There was a catch, though—one that NASA soon had to grapple with. Miniaturization can only go so far before it comes to a crashing halt against some very fundamental laws of physics.
“Have you ever heard of a wicked problem?” Alfred Nash asks me.
Five years after the InSight landing, we are in his office on the third floor of the formulation building at the Jet Propulsion Laboratory, NASA’s sprawling research and development facility in Pasadena, California. The room is sparsely decorated. He recently changed offices, and many of his things are still in boxes stacked off to the side.
In 1973, he explains, two professors at UC Berkeley published a paper asserting that there are two kinds of problems. One type—the “tame” kind—can be solved with science and brute-force engineering. But there is another sort that is resistant to being solved with math and physics. In these complex problems, a group of stakeholders with differing value propositions want distinct and oftentimes contradictory outcomes. These are the “wicked” problems.
Nash says that when people think of formulating a space mission—turning a probe from scribbles on a notepad into hardware on a lathe—they imagine only the system-level design of a spacecraft. “What valves am I going to use? That kind of thing. But the problem is much, much more complex than that,” he says. It is, indeed, a wicked problem, with scientists, engineers, and project managers pulling projects in conflicting directions.
Nash helps design missions for a living. When planetary scientists from NASA and academia want to send robots somewhere strange to study something hard, they come to him and a small cadre at the JPL Innovation Foundry, not only to develop the spacecraft but to figure out what scientific measurements of a celestial object they can actually make given the budget and mass constraints that limit instrument payloads, and where such data would fit in the NASA portfolio.
In one form or another, Nash has touched about half of all current JPL flight projects. Now, to show me what he’s talking about, he grabs a marker and draws a Venn diagram of three circles on his office whiteboard. He labels one desirability, one feasibility, and one viability. Where the three intersect, he writes the word possibility. “Rocket science is not the hard part of this job,” he says. Before any spacecraft flies, it must satisfy three conditions: a scientist must need the data it can collect, engineers must be able to build it, and NASA must be willing to pay for it. Each step in the development of the mission goes toward strengthening those three things simultaneously—and not everyone can get everything they want. The zero-sum principles of game theory apply; no player can do better without somebody else doing worse. “That’s mission design in a nutshell,” he says.

## DATA SHOWN
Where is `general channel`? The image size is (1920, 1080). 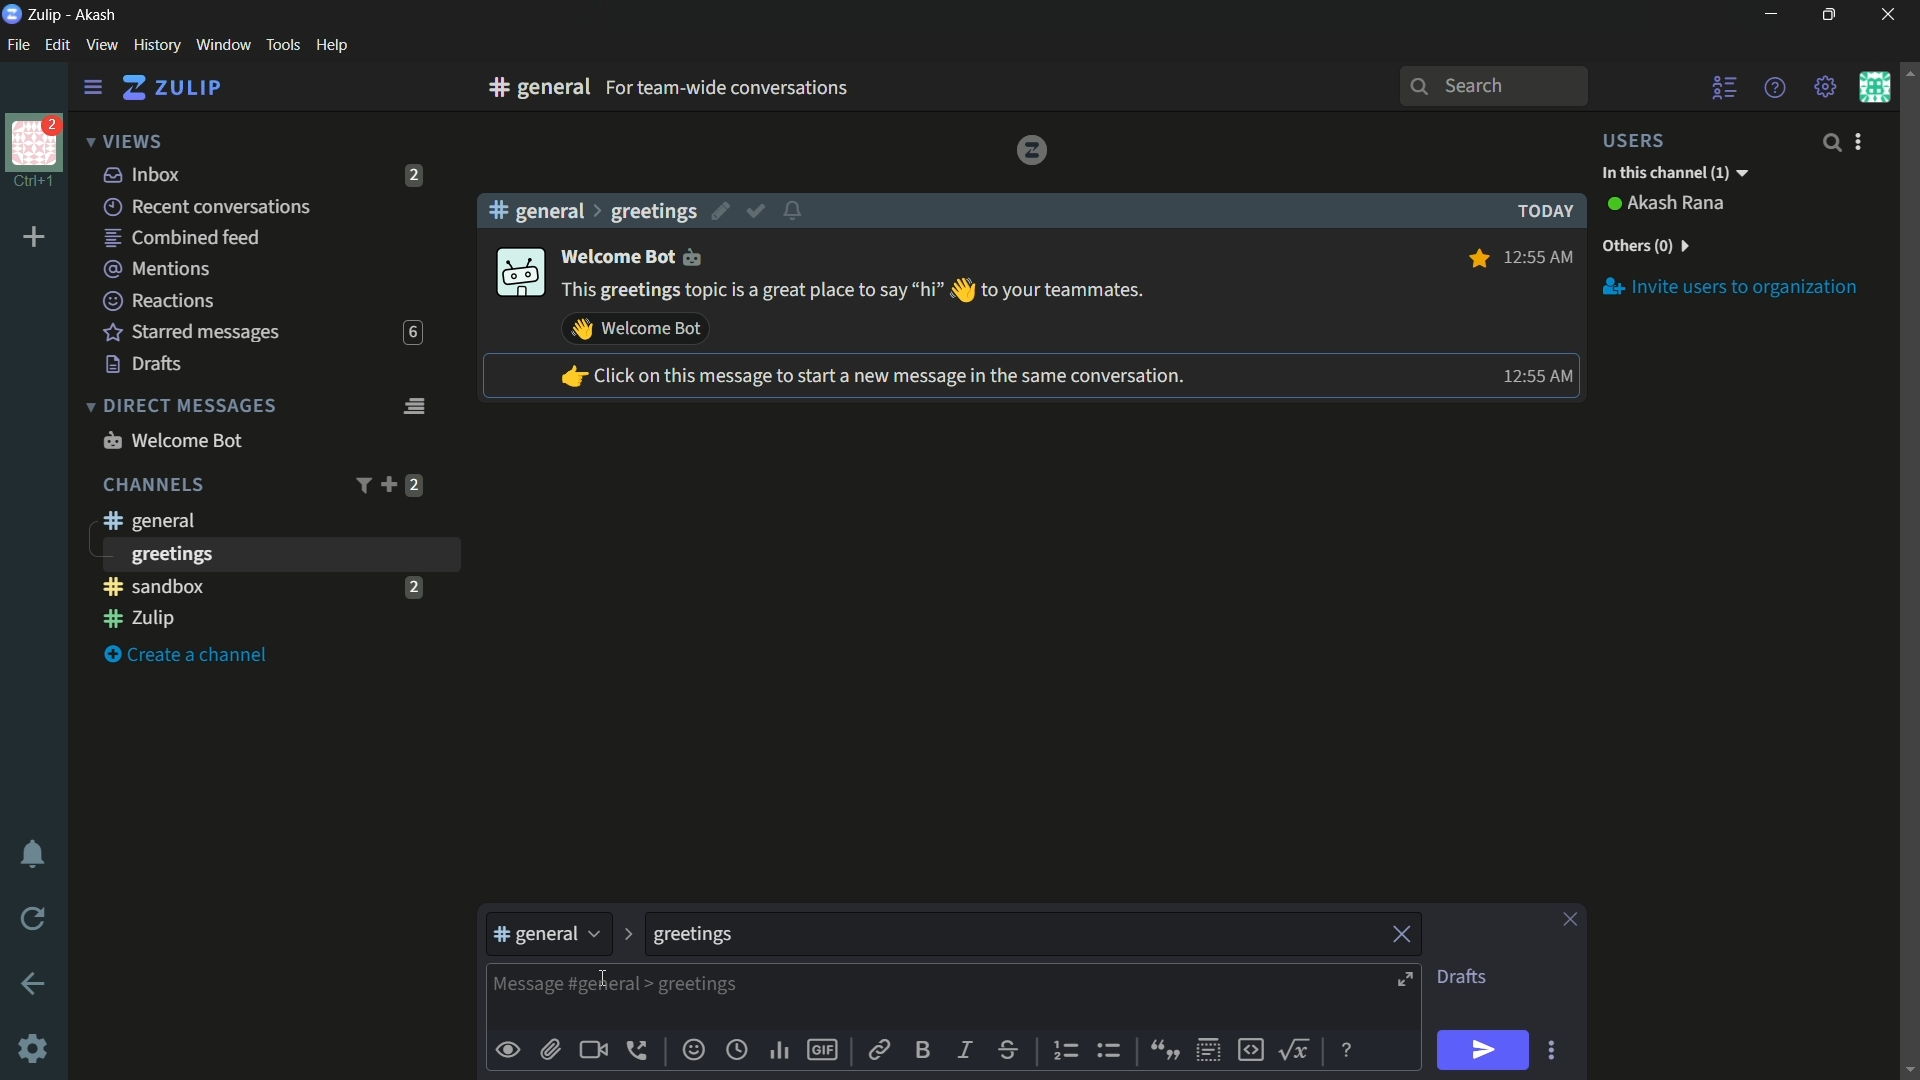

## REQUIREMENTS
Please reproduce the stretch of the article on NASA mission design from "There was a" through "to the side." word for word. The listing has no connection to the article on NASA mission design.

## ANSWER TO THE PROBLEM
There was a catch, though—one that NASA soon had to grapple with. Miniaturization can only go so far before it comes to a crashing halt against some very fundamental laws of physics.
“Have you ever heard of a wicked problem?” Alfred Nash asks me.
Five years after the InSight landing, we are in his office on the third floor of the formulation building at the Jet Propulsion Laboratory, NASA’s sprawling research and development facility in Pasadena, California. The room is sparsely decorated. He recently changed offices, and many of his things are still in boxes stacked off to the side.